Women ‘being pressured into having caesareans’
WOMEN are being pushed into unnecessary C-sections because they are not given time to give birth, the World Health Organisation has warned. The agency has issued new childbirth guidance removing the emphasis on a timescale over which a ‘normal’ labour should take place.
They warned ‘increasing medicalisation’ of childbirth has meant unnecessary interventions have become ‘rampant’ in many nations, usually because doctors think women are taking too long to give birth. Guidelines dating back to the 1950s suggest a normal birth should be expected to progress at a set pace – roughly 1cm of dilation every hour – but mounting evidence suggests this is inaccurate and often childbirth takes far longer.

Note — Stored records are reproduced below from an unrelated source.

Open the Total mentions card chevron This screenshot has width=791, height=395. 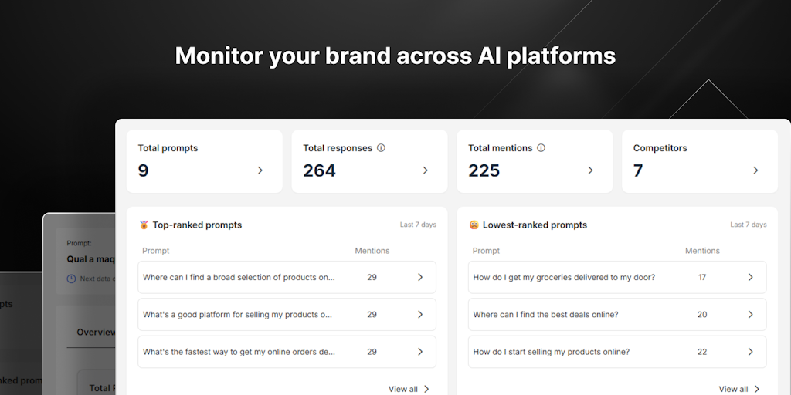[590, 170]
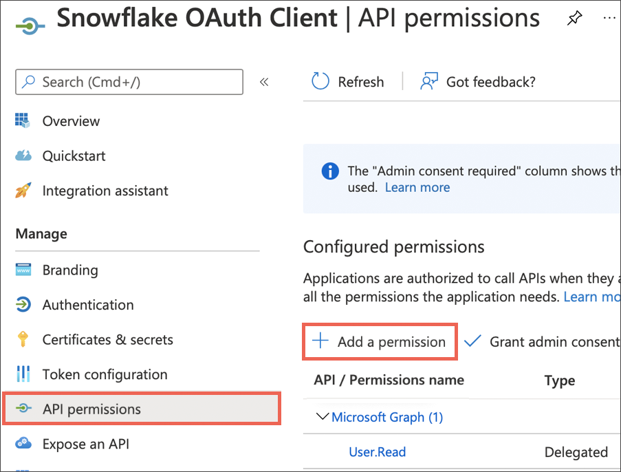The image size is (621, 472).
Task: Select the API permissions menu item
Action: [x=95, y=409]
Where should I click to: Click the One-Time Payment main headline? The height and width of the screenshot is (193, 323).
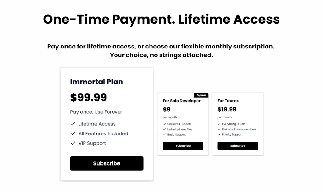click(161, 19)
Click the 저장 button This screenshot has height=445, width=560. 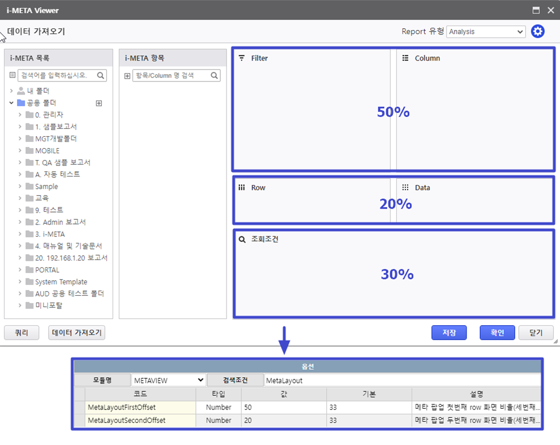tap(449, 332)
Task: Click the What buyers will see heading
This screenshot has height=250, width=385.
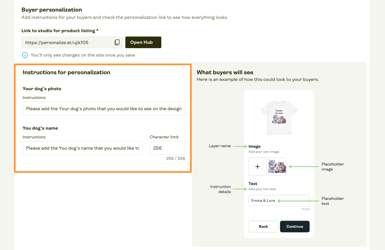Action: pos(225,72)
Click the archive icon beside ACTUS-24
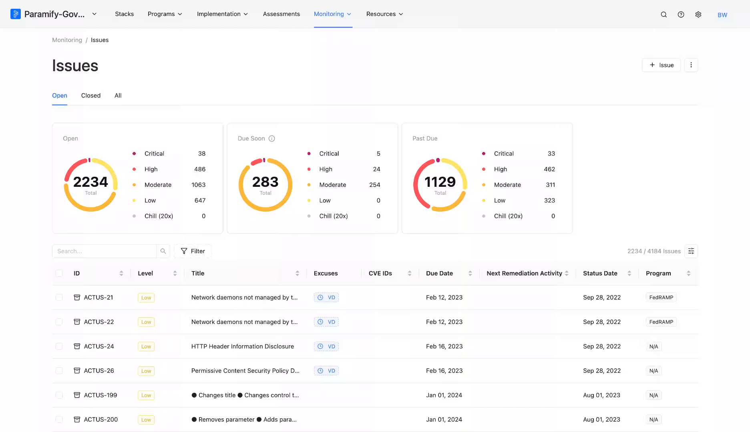 pyautogui.click(x=77, y=346)
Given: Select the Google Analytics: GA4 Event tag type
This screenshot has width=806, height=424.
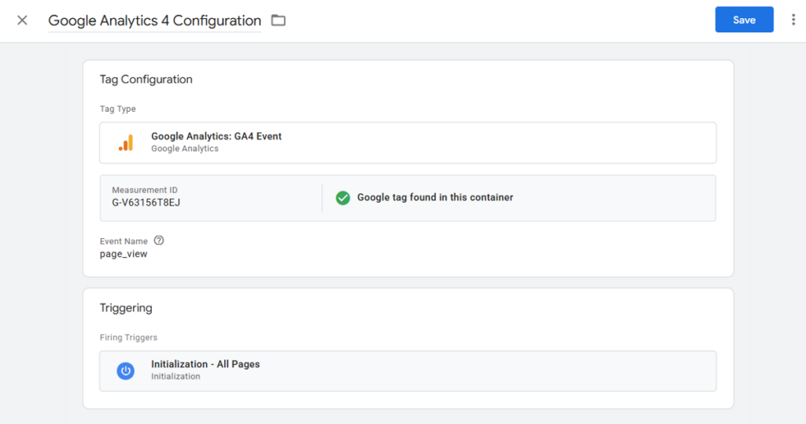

The WHO yesterday said women are being forced into having unnecessary procedures because midwives and doctors thought labour was taking too long, adding that slow progress alone should not be a trigger for intervention.
Its new advice says the threshold of 1cm per hour of dilation is ‘unrealistic’ and leads to too many women having needless caesareans. Dr Olufemi Oladapo, a medical officer at WHO, said childbirth can take longer without endangering the health of a woman or child. ‘It’s not a one size-fits-all kind of thing,’ he said.
The WHO said a better threshold for a new mother would be 5cm of dilation during the first 12 hours, and 10 hours in subsequent labours. Dr Oladapo added: ‘What has been happening over the last two decades is that we are having more and more interventions being applied unnecessarily to women. Things like caesarean sections, using a drug called oxytocin to speed up labour is becoming very rampant in several areas of the world.’
Rates of caesarean section have soared in Britain from about 10% of births three decades ago to 26% today. That is significantly above the global average of 18%.
The WHO says some caesarean sections will always be necessary, but should not rise above 15% in any country. Some medical experts suggest intervention should be considered if cervical dilation is less than 2cm in four hours – roughly half the ‘normal’ rate.